Given passage:
But while Kotter largely overlooked Please, Sir!‘s interest in its educators’ attitudes, enmities and alliances, Teachers is all over this rich, fertile soil like a fast-gro weed. With pleasing symmetry, Teachers U.S. — as it shall now be known in a belated retaliation for the Charlatans U.K. and the English Beat — is also a remake of a British TV show. This is the second major cultural ley line that defines its place in what passes for televisual history. The American TV networks have a tradition of borrowing comedic ideas from Britain, and although there have been some notable successes (All in the Family, Sanford and Son, and Three’s Company), the general rule is that sitcoms, like Bulgarian nose flute symphonies, do not travel well.

However, NBC seems to have learned a lesson from the abject failure of Coupling U.S. and the success of The Office U.S. For Teachers U.S., the network has purchased the premise, logo, and fonts from the British show, but has completely reworked the format and the ethos of the original to produce a straight-down-the-middle 22-minute American sitcom, where the British show was an hour-long comic drama with considerably fewer jokes.

A moderately controversial depiction of the teaching profession, the British show portrayed its teachers as every bit as childish as their pupils, and revealed that they had absolutely no interest in teaching anyone anything. Teachers U.S. is quick to show us characters who play scratch golf games through the corridors and classrooms of the school, and who grade papers in bars (last one to finish buys the beer), but it still leaves no doubt that America’s teachers all have hearts of gold. And while it pokes gentle, uncontroversial fun at the politics that can dominate the American school system, it prefers to focus on traditional comic elements, like relationships, tart one-liners, and boobs.

A further contrast between these two different instantiations of the same idea is the casting. With faith in their network and a commitment for an entire series, several of the stars of the very popular British show This Life were happy to sign up for Teachers, which ran for four full seasons. The biggest star in Teachers U.S. is Sarah Alexander, another British import, probably best known for her role in the BBC’s original Coupling.

What to do:
1. Using the review of Teachers U.S. above, decide whether each statement agrees with it: (a) the British Teachers was an hour-long comic drama, (b) the British Teachers ran for three seasons, (c) Sarah Alexander is an American actress. Answer yes or no for each and quote the words that settle it.
2. Proceed with the review of Teachers U.S. by writing what comes after its final sentence.

Saved data entries:
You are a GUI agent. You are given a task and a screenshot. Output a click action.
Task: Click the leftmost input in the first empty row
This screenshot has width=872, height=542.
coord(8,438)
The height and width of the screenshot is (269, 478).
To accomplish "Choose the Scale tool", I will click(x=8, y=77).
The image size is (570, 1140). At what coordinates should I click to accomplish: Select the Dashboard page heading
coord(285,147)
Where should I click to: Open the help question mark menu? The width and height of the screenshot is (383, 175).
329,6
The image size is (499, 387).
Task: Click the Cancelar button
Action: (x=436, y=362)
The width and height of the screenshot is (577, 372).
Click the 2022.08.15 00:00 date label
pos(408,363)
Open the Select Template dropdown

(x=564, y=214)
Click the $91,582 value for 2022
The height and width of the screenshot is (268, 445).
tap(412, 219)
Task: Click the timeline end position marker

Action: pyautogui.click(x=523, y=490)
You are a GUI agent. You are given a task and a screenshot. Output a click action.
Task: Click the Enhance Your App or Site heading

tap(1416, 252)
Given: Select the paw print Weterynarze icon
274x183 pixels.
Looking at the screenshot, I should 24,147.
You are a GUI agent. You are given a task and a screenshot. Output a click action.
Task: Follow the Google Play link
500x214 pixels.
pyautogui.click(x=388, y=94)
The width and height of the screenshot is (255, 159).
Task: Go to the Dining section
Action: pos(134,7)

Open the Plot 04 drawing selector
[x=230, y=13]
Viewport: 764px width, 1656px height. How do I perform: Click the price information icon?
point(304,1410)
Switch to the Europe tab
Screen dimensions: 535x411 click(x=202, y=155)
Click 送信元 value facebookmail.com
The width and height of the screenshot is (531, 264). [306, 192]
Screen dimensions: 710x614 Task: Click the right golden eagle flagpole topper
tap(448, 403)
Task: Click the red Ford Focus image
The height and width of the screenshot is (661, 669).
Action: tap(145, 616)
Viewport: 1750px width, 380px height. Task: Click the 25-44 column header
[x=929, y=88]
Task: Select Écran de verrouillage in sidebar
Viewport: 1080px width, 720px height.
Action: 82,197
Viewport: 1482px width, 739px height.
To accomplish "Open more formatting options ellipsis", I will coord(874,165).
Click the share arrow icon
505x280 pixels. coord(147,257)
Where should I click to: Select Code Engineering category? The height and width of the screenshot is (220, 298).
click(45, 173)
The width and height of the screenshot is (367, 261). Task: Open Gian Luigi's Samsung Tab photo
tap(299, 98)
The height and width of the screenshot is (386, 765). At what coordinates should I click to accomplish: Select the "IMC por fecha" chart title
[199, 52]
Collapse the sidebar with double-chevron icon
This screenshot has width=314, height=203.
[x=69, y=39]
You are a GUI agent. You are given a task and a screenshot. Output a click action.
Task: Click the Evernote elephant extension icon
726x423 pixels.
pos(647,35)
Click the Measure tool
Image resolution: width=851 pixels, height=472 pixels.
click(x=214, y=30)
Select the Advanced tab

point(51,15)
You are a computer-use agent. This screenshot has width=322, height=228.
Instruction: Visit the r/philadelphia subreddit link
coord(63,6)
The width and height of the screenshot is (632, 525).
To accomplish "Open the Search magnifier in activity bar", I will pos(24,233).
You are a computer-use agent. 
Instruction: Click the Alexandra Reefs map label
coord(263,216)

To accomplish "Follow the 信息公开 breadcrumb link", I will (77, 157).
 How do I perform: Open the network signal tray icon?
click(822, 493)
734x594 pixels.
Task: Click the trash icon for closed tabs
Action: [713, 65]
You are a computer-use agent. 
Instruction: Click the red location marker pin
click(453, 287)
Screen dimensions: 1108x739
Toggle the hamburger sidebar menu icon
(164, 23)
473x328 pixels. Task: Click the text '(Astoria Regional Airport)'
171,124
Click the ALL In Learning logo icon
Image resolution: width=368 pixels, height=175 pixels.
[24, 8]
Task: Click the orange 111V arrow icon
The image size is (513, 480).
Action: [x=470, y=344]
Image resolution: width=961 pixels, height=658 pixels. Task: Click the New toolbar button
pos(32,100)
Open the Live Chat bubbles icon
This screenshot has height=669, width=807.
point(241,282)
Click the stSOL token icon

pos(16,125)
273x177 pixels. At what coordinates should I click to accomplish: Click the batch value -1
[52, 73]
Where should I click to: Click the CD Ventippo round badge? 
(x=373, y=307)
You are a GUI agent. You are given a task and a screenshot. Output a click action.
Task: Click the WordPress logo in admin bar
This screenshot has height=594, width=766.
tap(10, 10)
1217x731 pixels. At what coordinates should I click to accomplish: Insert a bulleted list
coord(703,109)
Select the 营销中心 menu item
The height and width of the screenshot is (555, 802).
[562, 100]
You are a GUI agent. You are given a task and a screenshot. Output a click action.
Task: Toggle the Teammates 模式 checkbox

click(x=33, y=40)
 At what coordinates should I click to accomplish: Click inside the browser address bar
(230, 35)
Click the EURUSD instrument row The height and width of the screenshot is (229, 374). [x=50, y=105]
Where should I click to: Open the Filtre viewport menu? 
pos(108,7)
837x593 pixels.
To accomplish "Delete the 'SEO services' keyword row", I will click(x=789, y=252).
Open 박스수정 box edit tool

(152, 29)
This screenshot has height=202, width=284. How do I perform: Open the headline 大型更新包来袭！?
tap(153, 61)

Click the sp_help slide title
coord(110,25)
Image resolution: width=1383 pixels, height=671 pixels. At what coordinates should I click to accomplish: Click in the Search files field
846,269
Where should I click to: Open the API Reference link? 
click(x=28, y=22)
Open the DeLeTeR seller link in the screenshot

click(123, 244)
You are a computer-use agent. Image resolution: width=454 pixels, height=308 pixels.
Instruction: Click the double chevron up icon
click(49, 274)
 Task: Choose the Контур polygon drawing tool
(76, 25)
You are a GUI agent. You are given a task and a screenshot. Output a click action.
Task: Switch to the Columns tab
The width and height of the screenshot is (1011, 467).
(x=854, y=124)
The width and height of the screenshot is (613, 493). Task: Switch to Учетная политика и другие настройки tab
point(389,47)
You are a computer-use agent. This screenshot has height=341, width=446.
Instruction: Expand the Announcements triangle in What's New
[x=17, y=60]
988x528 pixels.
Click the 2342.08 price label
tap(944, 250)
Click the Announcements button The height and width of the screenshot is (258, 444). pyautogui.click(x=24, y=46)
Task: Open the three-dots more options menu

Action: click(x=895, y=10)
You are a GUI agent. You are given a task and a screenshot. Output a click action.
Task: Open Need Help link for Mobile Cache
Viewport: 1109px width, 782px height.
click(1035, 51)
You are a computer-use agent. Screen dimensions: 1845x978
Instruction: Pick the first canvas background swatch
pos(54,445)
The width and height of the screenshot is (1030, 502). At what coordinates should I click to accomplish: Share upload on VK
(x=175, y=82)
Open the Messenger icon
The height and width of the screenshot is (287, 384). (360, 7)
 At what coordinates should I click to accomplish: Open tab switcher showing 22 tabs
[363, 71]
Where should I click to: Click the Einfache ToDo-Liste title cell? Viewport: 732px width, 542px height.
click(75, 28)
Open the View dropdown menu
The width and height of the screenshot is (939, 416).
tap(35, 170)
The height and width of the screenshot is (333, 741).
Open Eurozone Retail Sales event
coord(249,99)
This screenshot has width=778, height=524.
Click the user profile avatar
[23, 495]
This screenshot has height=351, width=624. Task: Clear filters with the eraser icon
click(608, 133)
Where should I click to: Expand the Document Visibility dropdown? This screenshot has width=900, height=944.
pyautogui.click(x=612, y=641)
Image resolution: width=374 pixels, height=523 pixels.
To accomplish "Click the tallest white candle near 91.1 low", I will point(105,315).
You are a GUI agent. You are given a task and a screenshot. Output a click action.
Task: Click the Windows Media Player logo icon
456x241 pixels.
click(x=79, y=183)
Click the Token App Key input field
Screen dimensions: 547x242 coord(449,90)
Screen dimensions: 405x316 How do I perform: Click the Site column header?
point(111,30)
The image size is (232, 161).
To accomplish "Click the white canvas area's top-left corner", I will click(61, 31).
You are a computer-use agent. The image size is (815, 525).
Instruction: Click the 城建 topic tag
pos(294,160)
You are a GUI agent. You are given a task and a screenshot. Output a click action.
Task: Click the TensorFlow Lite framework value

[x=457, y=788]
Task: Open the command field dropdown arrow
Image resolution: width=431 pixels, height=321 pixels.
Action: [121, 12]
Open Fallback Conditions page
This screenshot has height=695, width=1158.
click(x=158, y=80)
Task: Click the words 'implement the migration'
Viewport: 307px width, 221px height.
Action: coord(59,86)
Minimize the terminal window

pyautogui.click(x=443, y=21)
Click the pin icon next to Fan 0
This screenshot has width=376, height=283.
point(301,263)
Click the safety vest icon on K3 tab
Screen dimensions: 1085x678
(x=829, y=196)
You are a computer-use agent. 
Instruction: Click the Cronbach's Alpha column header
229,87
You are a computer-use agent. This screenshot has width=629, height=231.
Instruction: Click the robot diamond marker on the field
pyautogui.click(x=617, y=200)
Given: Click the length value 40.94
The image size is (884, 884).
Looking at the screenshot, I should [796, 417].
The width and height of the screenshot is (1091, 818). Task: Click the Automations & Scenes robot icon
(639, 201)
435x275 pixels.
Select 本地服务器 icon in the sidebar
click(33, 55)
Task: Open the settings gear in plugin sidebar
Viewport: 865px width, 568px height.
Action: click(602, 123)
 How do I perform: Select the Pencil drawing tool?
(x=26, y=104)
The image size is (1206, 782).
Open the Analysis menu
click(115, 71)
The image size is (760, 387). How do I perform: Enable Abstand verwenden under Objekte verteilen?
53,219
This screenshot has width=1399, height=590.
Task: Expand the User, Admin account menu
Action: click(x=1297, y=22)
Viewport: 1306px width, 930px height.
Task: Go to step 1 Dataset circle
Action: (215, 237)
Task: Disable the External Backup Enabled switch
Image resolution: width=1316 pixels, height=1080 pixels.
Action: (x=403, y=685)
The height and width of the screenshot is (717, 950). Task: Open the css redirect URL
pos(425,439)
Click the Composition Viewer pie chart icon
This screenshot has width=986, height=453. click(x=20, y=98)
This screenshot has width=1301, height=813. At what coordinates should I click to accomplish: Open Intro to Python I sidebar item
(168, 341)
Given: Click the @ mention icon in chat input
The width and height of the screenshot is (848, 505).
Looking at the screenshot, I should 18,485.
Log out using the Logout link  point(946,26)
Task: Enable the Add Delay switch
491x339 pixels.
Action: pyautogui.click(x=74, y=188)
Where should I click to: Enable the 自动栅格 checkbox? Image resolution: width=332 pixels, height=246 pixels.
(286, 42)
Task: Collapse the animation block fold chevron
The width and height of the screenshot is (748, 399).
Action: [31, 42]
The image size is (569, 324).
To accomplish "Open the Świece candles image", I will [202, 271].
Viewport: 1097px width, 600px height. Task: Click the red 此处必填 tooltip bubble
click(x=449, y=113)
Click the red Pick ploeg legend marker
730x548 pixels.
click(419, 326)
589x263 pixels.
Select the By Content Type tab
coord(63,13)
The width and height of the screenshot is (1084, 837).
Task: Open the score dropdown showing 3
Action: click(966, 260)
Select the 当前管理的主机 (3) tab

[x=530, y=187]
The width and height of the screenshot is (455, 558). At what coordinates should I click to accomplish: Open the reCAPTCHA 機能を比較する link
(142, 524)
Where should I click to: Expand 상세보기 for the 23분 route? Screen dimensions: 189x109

Answers to the problems:
1.
(a) Yes: "the British show was an hour-long comic drama with considerably fewer jokes."
(b) No: "which ran for four full seasons."
(c) No: "Sarah Alexander, another British import."

2.
Given American TV’s persistent lack of commitment, it’s slightly surprising to see Alexander make her American debut in yet another remake of yet another British show for the network that failed so badly with Coupling U.S.. But her character, Alice, is paper thin. She’s hot, she speaks like the Queen, and she’s prim to the point of OCD. She’s also the illogical crush of choice for the clinically irreverent but 24-carat-hearted Jeff (Justin Bartha, Nicolas Cage’s nerd sidekick in National Treasure), and an object of disdain for Tina (Sarah Shahi, the ex-Dallas Cowboys cheerleader best known for her role in The L Word). Tina, of course, is the hot new substitute teacher who combines both boobs and cynicism with her own inevitable heart of gold.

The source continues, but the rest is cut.